REVIEW: How I Met Your Mother 5.23 – The Wedding Bride

Tudo está indo bem no mais recente namoro de Ted quando, de uma hora para outra, ele vê que um de seus maiores traumas está bombando nas telas de cinema do mundo inteiro!

Quando começamos um relacionamento, tendemos a esconder o nosso passado / histórico de nosso parceiro, porém, de uma forma ou de outra, essa bagagem sempre acaba vindo à tona. Para o desespero de Ted, sua bagagem estava sendo exposta para o mundo todo em forma de filme. Isso mesmo, todo aquele drama de Ted sendo deixado no altar por Stella serviu de inspiração para Tony escrever um grande roteiro como sempre desejou. Uma pena foi que, assim como toda adaptação para o cinema, a história foi alterada – neste caso, DRASTICAMENTE alterada! Prova disso é o próprio Ted (neste caso, Jed). Enquanto na história real não havia de fato um vilão (talvez apenas o acaso), em The Wedding Bride, Jed tomou a forma do vilão da trama, sendo retratado como um cara egoísta, convencido e sem moral.

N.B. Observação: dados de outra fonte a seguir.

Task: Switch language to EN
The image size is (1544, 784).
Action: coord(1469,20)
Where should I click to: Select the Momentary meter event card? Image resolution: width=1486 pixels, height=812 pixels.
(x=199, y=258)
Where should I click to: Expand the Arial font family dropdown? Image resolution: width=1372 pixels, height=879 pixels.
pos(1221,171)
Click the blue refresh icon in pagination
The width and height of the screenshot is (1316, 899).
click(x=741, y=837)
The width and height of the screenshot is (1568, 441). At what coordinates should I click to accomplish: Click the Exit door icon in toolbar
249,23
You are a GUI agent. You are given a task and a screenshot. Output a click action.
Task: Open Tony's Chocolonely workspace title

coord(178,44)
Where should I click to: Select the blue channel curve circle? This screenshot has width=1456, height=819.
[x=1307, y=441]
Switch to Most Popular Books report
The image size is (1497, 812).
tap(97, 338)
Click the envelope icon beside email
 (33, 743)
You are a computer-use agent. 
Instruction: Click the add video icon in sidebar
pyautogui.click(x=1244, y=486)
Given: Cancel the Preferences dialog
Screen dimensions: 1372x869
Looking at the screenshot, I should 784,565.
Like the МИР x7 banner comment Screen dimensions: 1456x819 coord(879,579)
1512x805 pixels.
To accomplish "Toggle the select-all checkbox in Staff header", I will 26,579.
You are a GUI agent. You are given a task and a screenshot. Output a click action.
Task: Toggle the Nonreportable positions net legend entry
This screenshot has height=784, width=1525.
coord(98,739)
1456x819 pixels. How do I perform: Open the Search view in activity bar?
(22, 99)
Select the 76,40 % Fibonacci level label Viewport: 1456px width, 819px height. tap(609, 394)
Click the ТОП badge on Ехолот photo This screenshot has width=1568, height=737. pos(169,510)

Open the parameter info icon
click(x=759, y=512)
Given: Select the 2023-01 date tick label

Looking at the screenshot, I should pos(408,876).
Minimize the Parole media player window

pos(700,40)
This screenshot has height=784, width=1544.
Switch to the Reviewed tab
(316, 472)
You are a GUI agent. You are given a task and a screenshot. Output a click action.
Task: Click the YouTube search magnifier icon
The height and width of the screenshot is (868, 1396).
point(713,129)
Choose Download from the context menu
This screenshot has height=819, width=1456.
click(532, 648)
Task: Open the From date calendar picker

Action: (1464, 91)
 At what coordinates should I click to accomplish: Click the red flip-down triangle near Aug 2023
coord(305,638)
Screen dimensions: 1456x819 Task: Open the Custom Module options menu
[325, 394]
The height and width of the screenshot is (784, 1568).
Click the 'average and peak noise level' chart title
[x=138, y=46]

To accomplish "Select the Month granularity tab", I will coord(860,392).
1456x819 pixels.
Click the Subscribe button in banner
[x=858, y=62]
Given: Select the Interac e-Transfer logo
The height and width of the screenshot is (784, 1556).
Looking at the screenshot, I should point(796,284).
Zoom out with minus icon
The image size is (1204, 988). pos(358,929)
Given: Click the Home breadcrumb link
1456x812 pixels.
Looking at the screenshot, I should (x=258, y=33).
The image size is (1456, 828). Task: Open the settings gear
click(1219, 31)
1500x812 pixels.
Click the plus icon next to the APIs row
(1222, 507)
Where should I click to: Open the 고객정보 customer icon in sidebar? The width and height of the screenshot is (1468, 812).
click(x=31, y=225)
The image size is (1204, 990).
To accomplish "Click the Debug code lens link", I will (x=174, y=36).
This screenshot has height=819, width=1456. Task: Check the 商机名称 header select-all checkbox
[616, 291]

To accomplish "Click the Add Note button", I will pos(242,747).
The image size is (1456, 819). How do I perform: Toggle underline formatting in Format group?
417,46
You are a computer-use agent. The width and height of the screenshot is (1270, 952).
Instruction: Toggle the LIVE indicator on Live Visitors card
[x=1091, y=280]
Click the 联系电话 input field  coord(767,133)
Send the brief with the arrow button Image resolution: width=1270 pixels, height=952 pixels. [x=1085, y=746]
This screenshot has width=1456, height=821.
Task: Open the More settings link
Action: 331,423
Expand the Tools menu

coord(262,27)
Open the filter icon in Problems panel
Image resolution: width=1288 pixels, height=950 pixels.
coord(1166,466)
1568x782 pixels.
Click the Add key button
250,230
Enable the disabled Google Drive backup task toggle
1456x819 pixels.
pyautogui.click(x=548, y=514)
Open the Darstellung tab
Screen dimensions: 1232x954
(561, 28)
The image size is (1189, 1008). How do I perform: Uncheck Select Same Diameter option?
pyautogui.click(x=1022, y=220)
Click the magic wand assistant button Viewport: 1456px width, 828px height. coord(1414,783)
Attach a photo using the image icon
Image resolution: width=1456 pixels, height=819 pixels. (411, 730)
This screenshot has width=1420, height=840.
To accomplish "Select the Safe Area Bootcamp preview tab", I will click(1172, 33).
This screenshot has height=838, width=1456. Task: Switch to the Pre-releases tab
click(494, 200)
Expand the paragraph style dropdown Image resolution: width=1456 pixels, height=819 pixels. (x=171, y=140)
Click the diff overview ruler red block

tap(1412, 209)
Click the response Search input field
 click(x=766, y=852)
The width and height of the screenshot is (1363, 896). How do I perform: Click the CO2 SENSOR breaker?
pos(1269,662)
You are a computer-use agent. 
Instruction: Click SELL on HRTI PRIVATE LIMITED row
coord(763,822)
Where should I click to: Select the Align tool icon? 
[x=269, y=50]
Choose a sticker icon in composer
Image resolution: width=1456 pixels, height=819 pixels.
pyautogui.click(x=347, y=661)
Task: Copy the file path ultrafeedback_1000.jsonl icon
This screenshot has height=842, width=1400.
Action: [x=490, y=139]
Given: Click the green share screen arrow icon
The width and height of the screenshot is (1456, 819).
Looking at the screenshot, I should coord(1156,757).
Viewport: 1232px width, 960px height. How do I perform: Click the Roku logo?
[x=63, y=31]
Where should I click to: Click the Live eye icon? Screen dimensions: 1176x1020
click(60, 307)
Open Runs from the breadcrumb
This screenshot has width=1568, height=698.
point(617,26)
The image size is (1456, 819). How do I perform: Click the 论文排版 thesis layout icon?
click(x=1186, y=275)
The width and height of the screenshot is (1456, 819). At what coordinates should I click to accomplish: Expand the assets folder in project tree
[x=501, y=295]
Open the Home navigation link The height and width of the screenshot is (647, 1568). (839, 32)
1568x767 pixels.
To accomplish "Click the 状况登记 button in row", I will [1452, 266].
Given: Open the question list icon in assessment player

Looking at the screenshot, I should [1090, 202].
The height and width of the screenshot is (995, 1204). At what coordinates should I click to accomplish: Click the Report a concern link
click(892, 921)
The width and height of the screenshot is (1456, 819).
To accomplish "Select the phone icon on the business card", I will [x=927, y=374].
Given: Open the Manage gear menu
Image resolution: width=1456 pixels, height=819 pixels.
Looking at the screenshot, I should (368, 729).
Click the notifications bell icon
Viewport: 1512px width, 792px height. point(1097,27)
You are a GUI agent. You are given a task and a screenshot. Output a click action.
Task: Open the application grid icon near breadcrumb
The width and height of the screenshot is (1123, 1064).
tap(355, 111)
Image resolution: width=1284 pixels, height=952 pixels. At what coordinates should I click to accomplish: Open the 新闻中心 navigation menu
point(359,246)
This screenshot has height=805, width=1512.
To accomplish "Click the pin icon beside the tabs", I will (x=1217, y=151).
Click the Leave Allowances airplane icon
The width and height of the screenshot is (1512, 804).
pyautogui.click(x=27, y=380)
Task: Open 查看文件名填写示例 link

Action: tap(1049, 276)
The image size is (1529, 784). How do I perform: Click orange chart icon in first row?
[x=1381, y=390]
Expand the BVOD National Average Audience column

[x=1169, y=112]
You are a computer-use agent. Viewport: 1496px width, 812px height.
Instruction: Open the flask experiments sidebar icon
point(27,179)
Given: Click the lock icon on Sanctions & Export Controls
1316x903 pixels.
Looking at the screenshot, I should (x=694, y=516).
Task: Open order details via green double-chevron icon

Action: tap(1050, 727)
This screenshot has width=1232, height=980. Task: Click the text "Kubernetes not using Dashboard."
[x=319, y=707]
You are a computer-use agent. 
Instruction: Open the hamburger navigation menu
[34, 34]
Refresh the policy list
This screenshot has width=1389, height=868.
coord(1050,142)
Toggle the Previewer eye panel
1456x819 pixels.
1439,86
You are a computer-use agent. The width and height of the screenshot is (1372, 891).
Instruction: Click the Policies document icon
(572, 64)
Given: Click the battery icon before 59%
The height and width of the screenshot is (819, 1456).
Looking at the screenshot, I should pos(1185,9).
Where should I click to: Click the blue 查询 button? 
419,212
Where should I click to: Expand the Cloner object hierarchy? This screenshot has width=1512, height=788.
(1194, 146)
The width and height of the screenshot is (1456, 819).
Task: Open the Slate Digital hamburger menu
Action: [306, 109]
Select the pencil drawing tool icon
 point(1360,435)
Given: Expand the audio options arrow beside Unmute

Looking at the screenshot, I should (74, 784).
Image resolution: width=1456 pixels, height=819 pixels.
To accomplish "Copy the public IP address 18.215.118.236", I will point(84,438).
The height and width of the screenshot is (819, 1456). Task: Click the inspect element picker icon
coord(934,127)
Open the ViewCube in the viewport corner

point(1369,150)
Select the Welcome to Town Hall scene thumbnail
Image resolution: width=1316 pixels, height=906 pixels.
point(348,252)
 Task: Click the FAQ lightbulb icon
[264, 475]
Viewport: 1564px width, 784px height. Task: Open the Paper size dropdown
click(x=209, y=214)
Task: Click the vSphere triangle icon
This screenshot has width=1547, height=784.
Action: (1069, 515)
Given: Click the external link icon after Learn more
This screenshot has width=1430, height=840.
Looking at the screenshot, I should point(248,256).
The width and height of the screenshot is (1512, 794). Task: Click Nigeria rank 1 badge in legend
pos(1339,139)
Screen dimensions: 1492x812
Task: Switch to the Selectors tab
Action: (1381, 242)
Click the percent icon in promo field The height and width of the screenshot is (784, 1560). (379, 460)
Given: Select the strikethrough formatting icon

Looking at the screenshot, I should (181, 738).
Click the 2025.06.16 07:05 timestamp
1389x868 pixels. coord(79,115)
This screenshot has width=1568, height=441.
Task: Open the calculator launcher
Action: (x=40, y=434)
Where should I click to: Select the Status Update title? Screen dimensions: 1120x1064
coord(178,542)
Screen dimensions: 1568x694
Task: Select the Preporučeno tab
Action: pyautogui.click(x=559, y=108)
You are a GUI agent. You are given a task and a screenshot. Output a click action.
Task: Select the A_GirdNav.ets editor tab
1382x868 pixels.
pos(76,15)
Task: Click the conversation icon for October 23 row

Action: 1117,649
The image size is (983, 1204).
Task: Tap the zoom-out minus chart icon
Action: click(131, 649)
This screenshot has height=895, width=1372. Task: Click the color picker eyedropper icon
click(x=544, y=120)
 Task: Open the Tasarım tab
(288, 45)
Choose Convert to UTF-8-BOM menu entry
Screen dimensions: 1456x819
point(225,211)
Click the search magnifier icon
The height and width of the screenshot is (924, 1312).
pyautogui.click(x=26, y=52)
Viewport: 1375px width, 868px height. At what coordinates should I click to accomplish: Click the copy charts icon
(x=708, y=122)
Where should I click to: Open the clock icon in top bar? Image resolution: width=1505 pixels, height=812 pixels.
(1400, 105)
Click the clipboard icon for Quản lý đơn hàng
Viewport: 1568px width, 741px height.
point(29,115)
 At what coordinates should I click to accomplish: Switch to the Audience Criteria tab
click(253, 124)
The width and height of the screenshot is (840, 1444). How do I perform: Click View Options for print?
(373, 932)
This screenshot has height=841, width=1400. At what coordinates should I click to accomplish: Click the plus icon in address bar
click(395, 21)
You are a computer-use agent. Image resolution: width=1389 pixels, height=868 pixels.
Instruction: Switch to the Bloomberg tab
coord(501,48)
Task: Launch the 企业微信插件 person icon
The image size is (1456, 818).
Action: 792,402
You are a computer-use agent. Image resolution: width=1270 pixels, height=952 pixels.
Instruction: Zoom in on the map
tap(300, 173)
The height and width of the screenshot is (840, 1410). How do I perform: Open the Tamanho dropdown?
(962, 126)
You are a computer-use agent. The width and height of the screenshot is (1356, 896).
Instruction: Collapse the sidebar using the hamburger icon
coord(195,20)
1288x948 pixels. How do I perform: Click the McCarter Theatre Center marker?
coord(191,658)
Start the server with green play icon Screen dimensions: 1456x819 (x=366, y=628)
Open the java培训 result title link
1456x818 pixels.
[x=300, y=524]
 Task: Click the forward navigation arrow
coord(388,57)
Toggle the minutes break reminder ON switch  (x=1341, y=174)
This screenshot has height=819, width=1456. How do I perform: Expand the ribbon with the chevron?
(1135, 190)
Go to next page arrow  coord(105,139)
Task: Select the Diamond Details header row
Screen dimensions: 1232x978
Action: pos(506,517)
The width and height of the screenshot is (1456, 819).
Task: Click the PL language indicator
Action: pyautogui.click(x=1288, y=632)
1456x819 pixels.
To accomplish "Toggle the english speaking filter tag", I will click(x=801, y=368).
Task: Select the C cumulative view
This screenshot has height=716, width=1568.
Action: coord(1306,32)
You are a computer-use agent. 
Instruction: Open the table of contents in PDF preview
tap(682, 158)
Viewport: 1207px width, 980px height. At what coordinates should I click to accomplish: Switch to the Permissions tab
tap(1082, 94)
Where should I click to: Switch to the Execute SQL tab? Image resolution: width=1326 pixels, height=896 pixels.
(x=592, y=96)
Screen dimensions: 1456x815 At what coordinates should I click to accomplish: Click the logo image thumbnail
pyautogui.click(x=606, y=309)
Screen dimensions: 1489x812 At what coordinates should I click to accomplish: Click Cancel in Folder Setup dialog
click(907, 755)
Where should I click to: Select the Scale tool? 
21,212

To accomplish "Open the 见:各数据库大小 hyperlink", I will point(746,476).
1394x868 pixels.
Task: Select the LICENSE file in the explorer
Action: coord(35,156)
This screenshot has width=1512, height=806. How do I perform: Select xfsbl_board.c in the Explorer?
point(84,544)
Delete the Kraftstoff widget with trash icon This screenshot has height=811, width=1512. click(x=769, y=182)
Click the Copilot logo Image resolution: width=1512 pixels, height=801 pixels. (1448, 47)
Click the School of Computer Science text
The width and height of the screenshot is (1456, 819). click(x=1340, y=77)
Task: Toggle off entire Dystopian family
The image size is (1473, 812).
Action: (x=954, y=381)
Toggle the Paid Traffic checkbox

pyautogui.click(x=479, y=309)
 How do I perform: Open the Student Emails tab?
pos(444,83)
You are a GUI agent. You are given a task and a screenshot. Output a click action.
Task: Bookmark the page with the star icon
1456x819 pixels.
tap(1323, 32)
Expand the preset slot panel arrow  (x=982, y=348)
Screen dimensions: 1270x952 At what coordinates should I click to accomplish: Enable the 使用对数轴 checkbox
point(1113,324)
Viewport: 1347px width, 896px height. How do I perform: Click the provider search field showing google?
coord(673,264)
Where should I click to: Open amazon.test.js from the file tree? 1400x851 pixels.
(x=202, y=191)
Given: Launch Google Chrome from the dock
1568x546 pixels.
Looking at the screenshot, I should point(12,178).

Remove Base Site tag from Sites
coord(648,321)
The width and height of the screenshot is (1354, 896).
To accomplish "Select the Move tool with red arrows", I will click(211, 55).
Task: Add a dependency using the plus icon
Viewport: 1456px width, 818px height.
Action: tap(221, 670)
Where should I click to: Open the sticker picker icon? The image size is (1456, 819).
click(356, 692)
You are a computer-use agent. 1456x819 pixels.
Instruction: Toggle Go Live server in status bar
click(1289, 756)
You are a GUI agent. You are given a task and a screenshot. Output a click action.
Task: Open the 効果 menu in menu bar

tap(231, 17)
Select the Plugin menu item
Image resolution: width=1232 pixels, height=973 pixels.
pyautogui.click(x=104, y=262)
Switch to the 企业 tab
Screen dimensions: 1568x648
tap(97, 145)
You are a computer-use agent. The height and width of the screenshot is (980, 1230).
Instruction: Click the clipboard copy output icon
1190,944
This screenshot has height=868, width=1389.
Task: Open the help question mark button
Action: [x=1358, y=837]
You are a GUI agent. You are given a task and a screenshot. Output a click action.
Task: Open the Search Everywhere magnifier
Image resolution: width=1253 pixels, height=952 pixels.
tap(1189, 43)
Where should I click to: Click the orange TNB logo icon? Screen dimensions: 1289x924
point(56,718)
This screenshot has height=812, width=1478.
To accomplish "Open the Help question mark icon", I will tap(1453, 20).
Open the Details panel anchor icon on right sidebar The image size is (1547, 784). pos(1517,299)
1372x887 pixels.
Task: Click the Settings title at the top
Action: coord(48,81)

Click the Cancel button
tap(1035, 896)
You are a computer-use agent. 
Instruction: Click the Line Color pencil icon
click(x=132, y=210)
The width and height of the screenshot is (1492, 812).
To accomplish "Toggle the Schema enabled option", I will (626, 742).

Com uma história não muito relevante à trama principal (houve, de fato, alguma relevância?), The Wedding Bride serviu para mostrar o que HIMYM sabe fazer de melhor: divertir. Do começo ao fim, consegui esquecer das obrigações da faculdade e problemas do trabalho e rir com o que o episódio ofereceu.

O filme em si já era uma diversão, principalmente pelas referências a momentos marcantes da série como a luta com a cabra, as botas vermelhas de cowboy, o encontro de dois minutos e o pedido de casamento no fliperama. Fora do filme, os personagens estavam, de certa forma, todos afiados. Tivemos a inside joke de Ted e Robin que não víamos há dezenas de episódios (“major bagage”), Marshall break dancing na rua, Marshall desesperado com spoilers de comédias românticas (como naquela vez com Sex and the City) e o hi-5 de Lily e Marshall (alguém tem mais algum awesome moment pra compartilhar?). Sem contar a entrada triunfal de Ted no cinema se declarando para Royce, assim como Barney causando na platéia e sendo expulso do cinema.

Mas, para mim, o maior trunfo da série é conseguir ilustrar de forma engraçada e inteligente certas inseguranças do ser humano – neste caso a bagagem que cada um carrega consigo até o final da vida. Muito interessante aquele bando de gente andando pela calçada e trombando suas bagagens umas com as outras.

Aliás, a cena final com a bagagem de Royce praticamente do tamanho de um container foi impagável! E você o que achou do episódio? Descontente por estarmos apenas a um episódio da finale e ver a trama estagnada ou deu para se divertir mesmo assim?